Written request: Please retype the part of the thread on ID application tracking below, starting at "Hi I applied" and ending at "the ID number.".

Document segment:
********************

# ID Application Tracking?



## Ebenezar1 (Jun 30, 2016)

Hi I applied for my SA ID on 1 December 2016, I'd like to know if there's a way of tracking the application. I only received an SMS on the day that I applied acknowledging receipt of my application. And also i've seen here people say that they received their ID numbers how and where does one get it from. Thanks. The online tracking is not working on the DHA site and also the sms tracking requires an ID number.


----------



## chris_mave (Jun 24, 2016)

You track with the reference number on the application form or go back to your office of application and get the ID number.

Sent from my LG-D855 using Tapatalk


----------



## Ebenezar1 (Jun 30, 2016)

Thanks a lot. have u received your ID chris.


----------



## chris_mave (Jun 24, 2016)

********************

Stored data:
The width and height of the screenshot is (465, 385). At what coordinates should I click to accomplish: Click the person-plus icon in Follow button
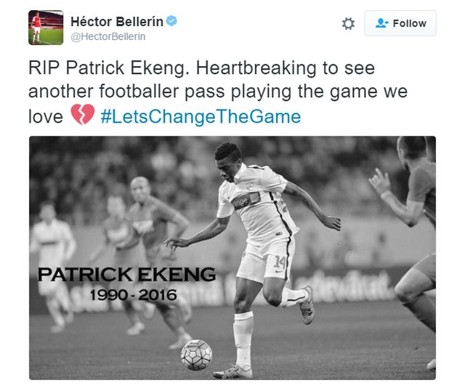pyautogui.click(x=381, y=23)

********************

Exercise solution:
Hi I applied for my SA ID on 1 December 2016, I'd like to know if there's a way of tracking the application. I only received an SMS on the day that I applied acknowledging receipt of my application. And also i've seen here people say that they received their ID numbers how and where does one get it from. Thanks. The online tracking is not working on the DHA site and also the sms tracking requires an ID number.


----------



## chris_mave (Jun 24, 2016)

You track with the reference number on the application form or go back to your office of application and get the ID number.